**Selected passage**
--

In accordance with the present invention, the seal cap 10 can be provided having a cured or partially cured outer shell 12 that may be inspected for defects and may be filled with an uncured sealant portion. The seal cap 10 may typically be inspected by the method and system of the present invention prior to being filled with uncured sealant. However, in some cases, inspection may be performed after the seal cap 10 is filled with sealant.

In accordance with the present invention, the inspection process of the present invention may be performed at ambient temperature conditions after the outer shell 12 of the seal cap 10 is partially or fully cured. The outer shell 12 of the seal cap 10 may be filled after being inspected, or prior to being inspected, with a second quantity of sealant including hydrophobic polymers, and the like. The outer shell and the second quantity of sealant may comprise the same composition. The uncured sealant may be thermally regulated to keep it from becoming cured prior to installation over a fastener. For example, uncured seal caps can be kept at temperatures between and including −100° C. and −25° C. to retard curing, for example, the sealant can be kept at a minimum of −75° C., and for example, at a maximum of −45° C. In accordance with the present invention, the inspection process may be conducted at such reduced temperatures.

The sealant may comprise elastomeric polymers. For example, the sealant may be a one-component or a two-component formulation. For example, the sealant may be comprised of a one-component silicone composition, or butadiene rubber or other synthetic rubbers, such as styrene-butadiene, silicone rubber, siloxane, and acrylonitrile-butadiene and the like, butyl acrylate, and/or 2-ethylhexyl acrylate. The sealant may comprise at least two reactants capable of reacting to form a cured composition. For example, a curable composition can comprise an isocyanate-terminated chain-extended polythioether prepolymer and a polyamine capable of reacting to form a cured polymer. A curable composition may include a catalyst for the curing reaction and other components such as, for example, fillers, pigments, and adhesion promoters. A curable composition may be curable at room temperature or may require exposure to elevated temperature such as a temperature above room temperature or other condition(s) to initiate and/or to accelerate the curing reaction. A curable composition may initially be provided as a two-part composition including, for example, a separate base component and an accelerator component. The base composition can contain one of the reactants participating in the curing reaction such as an isocyanate-terminated chain-extended polythioether prepolymer and the accelerator component can contain the other reactant such as a polyamine. The two components can be mixed shortly before use to provide a curable composition. Alternatively, the polythioether base may contain the polyamine, and the second component may be an epoxy-containing compound and/or an epoxy-adduct.

--

**Collected data**
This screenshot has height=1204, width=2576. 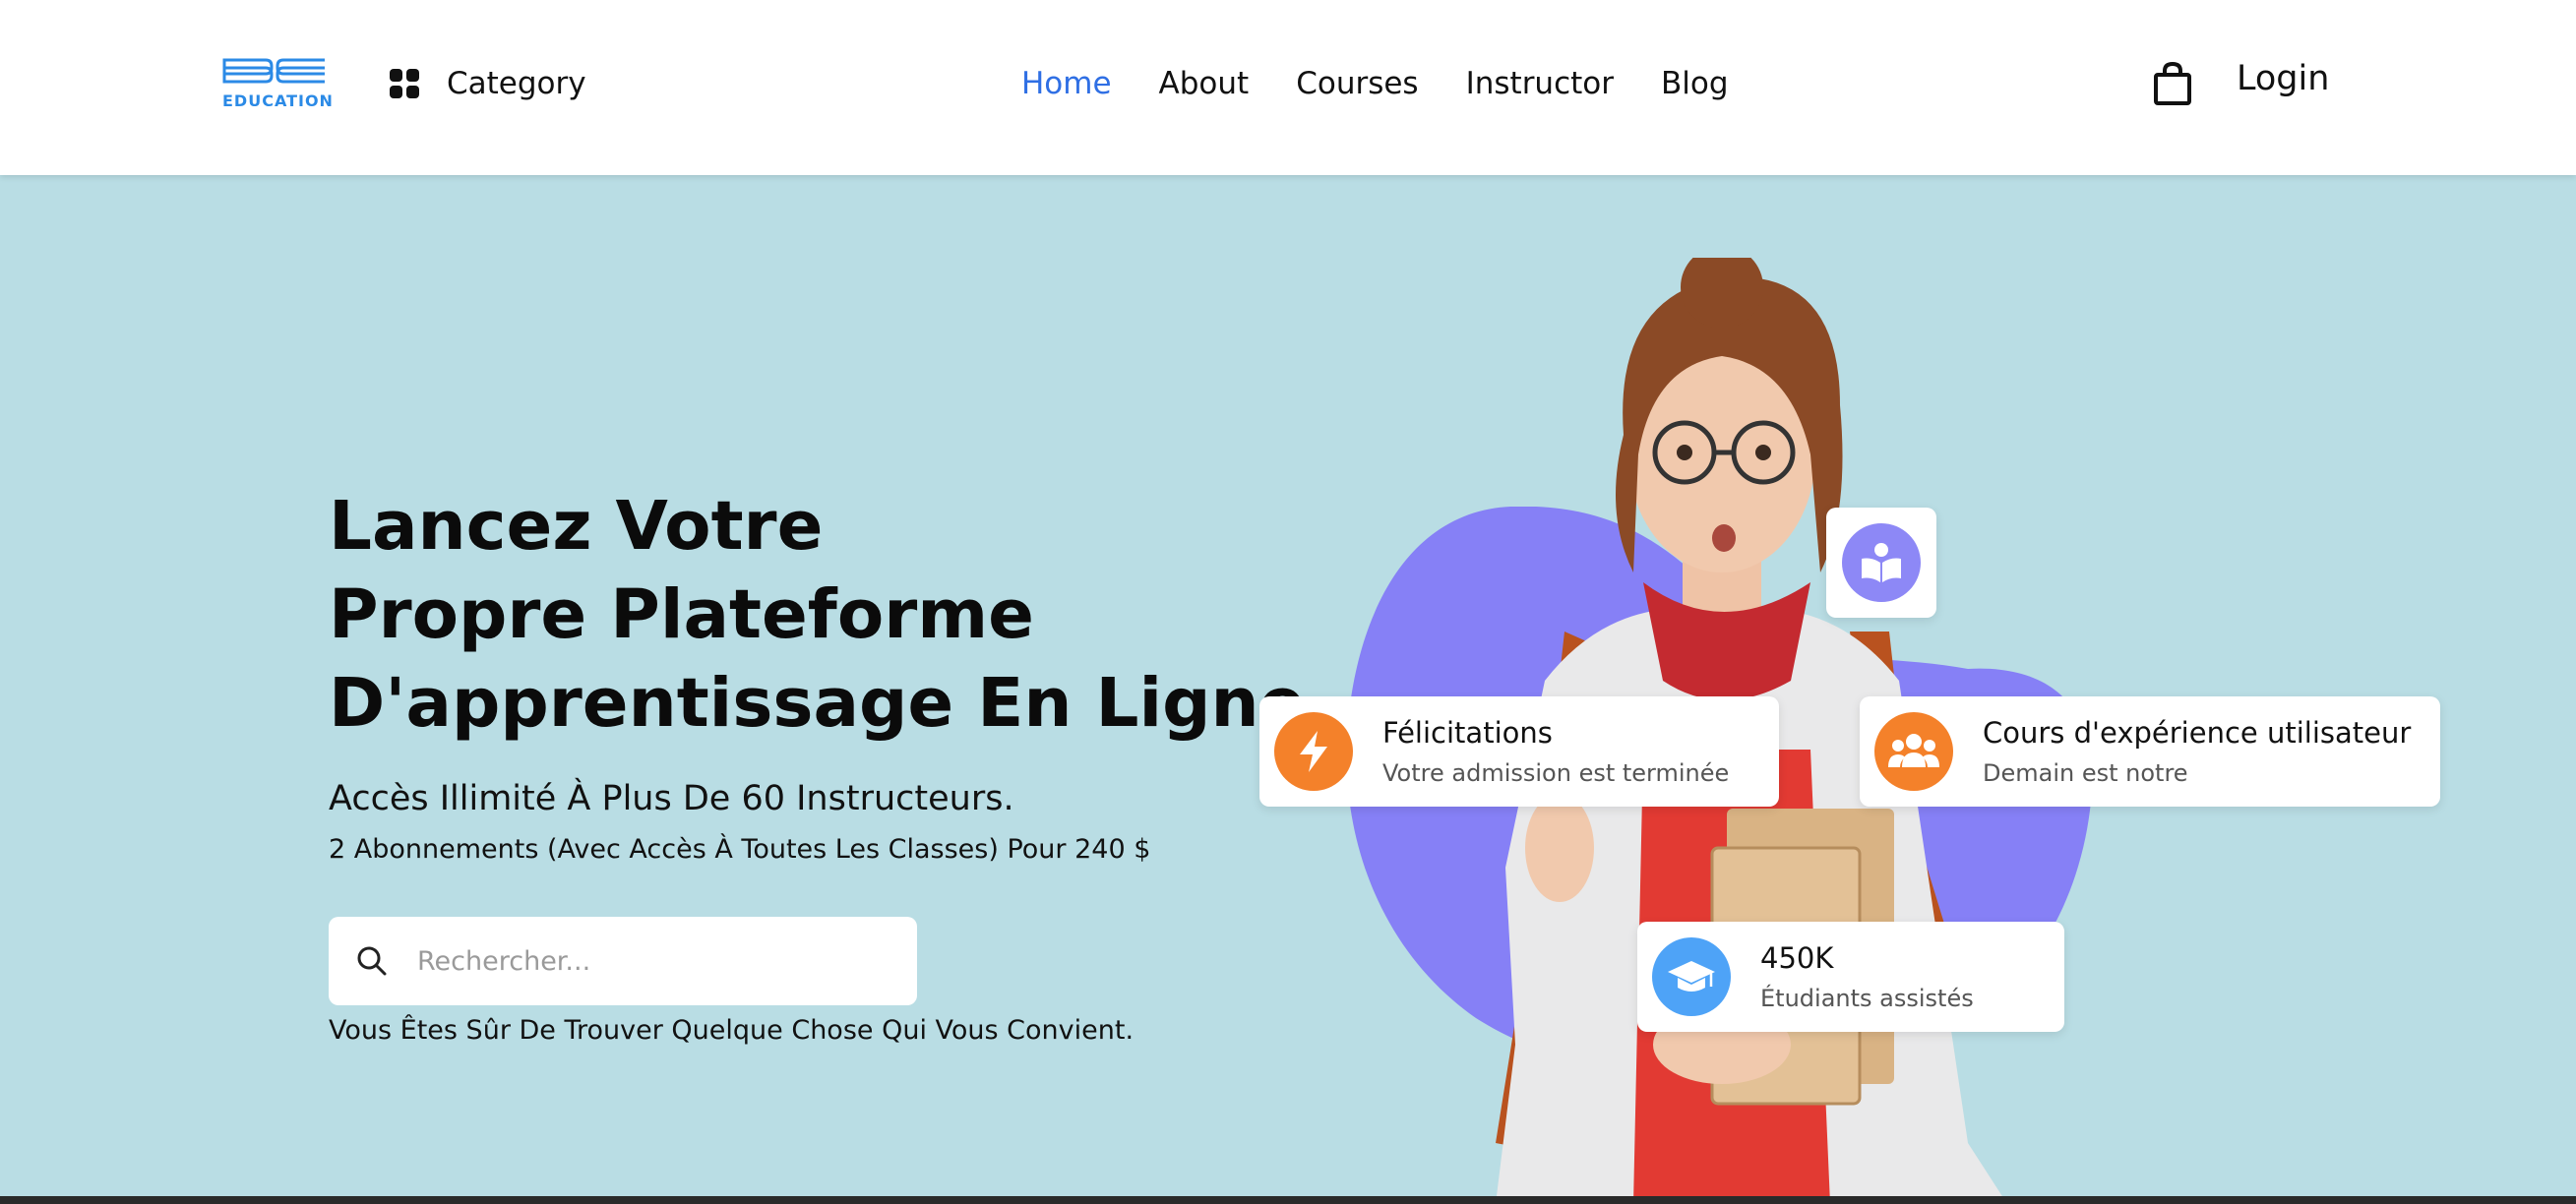 I want to click on students-subtitle: Étudiants assistés, so click(x=1867, y=998).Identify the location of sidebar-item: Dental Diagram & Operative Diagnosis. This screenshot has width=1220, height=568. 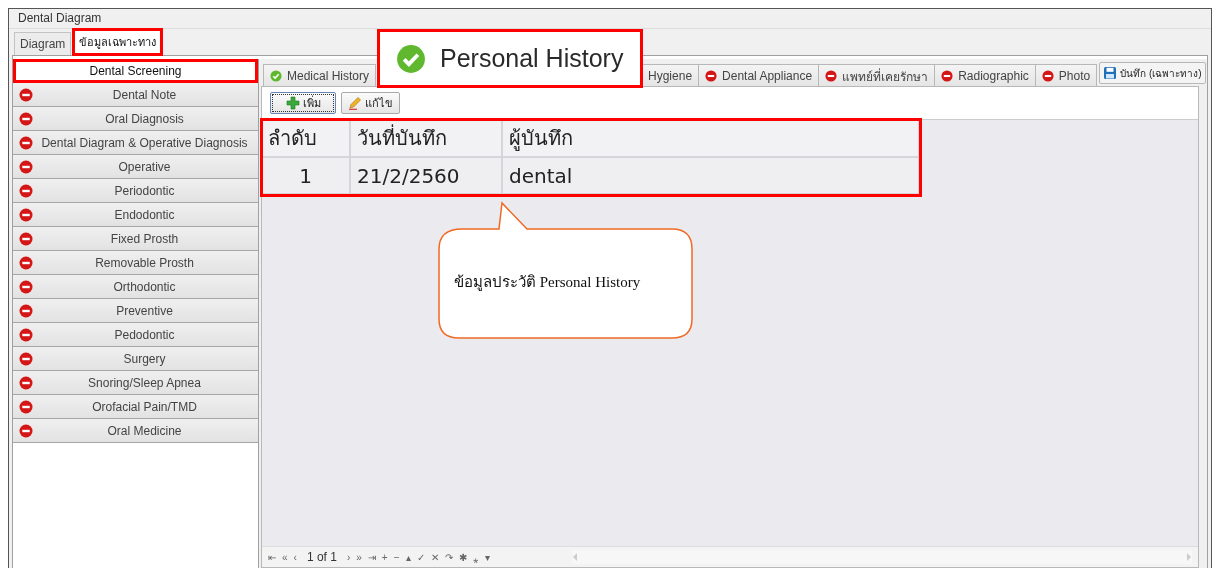
(136, 143).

--

**Requirement 1**
Decide whether each statement agrees with the seal cap passage. Answer yes or no for each, and quote the words from the passage that settle it.
(a) Uncured seal caps can be kept as cold as −100° C. to slow curing.
(b) Inspection always has to take place before the seal cap is filled with sealant.
(c) The outer shell and the second quantity of sealant must have different compositions.
**Requirement 2**
Write what comes next in the seal cap passage, starting right after its final sentence.

**Exercise output 1**
(a) Yes: "uncured seal caps can be kept at temperatures between and including −100° C. and −25° C. to retard curing"
(b) No: "in some cases, inspection may be performed after the seal cap 10 is filled with sealant."
(c) No: "The outer shell and the second quantity of sealant may comprise the same composition."

**Exercise output 2**
The sealant composition may be a polythiol, a polyalkenyl, a metal complex, and an organic peroxide. The compositions may comprise a thiol-terminated sulfur-containing prepolymer, a polyalkenyl, a metal complex, and an organic peroxide. For example, the sealant may comprise a thiol-terminated sulfur-containing prepolymer such as a thiol-terminated polythioether prepolymer, a thiol-terminated polysulfide prepolymer, a thiol-terminated sulfur-containing polyformal prepolymer, a thiol-terminated monosulfide prepolymer, or a combination of any of the foregoing. The sealant composition may comprise a thiol/ene curing chemistry. For example, a sulfur-containing prepolymer such as a thiol-terminated polythioether reacting with a divinyl ether. In accordance with the present invention, the sealant composition may be a polysulfide cured with manganese dioxide or magnesium chromate. An amine catalyst can be used, or the reaction may take place via a UV-initiated free-radical reaction.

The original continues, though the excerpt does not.